Syft fails when /tmp is missing, but continues without exit code 0

[devfbe]

What happened: I ran syft in an environment where no /tmp folder existed (a really small scratch container). In this container I tried to scan a container image tar file.

Command: syft scan container.tar -o cyclonedx-json=sbom.json

Syft logs the error:

[0000]  WARN file could not be unarchived: unable to create tempdir for archive processing: stat /tmp: no such file or directory

but then continues and returns with exit code 0. The generated SBOM does not contain any dependency but the structure is valid.

What you expected to happen: I expect that syft either crashes with exit code != 0 and does not generate a sbom in this case or that it creates the tmp folder when it does not exist.

Steps to reproduce the issue: Run syft in a docker container and scan a container image tar there.
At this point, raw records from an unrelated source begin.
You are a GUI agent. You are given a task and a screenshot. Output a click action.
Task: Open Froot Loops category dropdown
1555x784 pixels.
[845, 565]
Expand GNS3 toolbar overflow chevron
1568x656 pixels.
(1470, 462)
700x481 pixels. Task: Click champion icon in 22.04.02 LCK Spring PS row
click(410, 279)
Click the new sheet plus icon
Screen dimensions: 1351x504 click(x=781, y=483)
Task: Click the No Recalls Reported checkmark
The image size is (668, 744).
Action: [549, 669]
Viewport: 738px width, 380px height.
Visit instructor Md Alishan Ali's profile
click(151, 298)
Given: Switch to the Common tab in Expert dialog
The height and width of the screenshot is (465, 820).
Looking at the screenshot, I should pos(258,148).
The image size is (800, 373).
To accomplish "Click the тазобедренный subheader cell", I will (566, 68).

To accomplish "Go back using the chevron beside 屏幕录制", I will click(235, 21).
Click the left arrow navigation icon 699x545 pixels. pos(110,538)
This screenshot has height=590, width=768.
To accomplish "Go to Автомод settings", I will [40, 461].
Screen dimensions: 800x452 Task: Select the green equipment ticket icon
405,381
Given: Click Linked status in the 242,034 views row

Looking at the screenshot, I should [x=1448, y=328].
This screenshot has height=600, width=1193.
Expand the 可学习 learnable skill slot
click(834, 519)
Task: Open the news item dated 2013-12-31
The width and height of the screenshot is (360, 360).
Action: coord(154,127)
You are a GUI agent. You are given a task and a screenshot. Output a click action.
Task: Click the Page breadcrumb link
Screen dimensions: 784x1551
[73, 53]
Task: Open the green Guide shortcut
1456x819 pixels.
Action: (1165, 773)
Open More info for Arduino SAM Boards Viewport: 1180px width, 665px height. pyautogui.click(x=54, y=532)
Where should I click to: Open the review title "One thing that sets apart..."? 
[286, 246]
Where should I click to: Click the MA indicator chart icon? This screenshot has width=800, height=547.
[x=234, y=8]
Delete the /tmp/ folder before, then you should be able to reproduce the issue.

Anything else we need to know?: We ran this in GitLab and the error message [0000] WARN file could not be unarchived: unable to create tempdir for archive processing: stat /tmp: no such file or directory was not visible in the pipeline, it only appeared when running manually, maybe because a tty was missing?

Environment:

• Output of syft version: syft 1.9.0

• OS (e.g: cat /etc/os-release or similar): In my case it was a distroless docker container.